[Word and element pointing items]
--- Begin ---

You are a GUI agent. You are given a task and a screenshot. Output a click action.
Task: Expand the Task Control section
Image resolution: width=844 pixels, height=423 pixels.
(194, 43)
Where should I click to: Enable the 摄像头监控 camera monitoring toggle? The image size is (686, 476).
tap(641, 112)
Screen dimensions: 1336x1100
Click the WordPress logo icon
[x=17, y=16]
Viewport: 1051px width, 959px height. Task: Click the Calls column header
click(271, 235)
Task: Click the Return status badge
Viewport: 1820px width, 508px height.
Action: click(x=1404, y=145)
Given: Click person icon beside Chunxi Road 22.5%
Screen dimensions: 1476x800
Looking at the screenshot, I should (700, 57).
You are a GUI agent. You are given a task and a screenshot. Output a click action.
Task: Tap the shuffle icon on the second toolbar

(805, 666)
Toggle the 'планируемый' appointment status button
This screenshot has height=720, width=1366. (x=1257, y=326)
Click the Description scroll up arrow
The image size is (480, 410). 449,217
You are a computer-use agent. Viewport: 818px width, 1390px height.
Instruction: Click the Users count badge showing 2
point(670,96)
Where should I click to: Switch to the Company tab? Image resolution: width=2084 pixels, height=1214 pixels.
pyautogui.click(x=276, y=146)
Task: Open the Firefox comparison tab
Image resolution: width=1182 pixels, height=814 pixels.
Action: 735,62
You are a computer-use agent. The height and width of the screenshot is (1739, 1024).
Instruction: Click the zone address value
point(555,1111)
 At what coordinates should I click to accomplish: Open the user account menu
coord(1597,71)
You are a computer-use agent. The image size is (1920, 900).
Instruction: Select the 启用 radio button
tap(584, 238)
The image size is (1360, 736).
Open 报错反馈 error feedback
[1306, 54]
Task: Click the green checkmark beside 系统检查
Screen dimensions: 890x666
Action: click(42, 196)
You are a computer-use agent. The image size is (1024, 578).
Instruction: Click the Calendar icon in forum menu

--- End ---

### Exercise task
Identify every line in the items above that contains the word "button", and copy each such line in full.

### Answer to the task
Toggle the 'планируемый' appointment status button
Instruction: Select the 启用 radio button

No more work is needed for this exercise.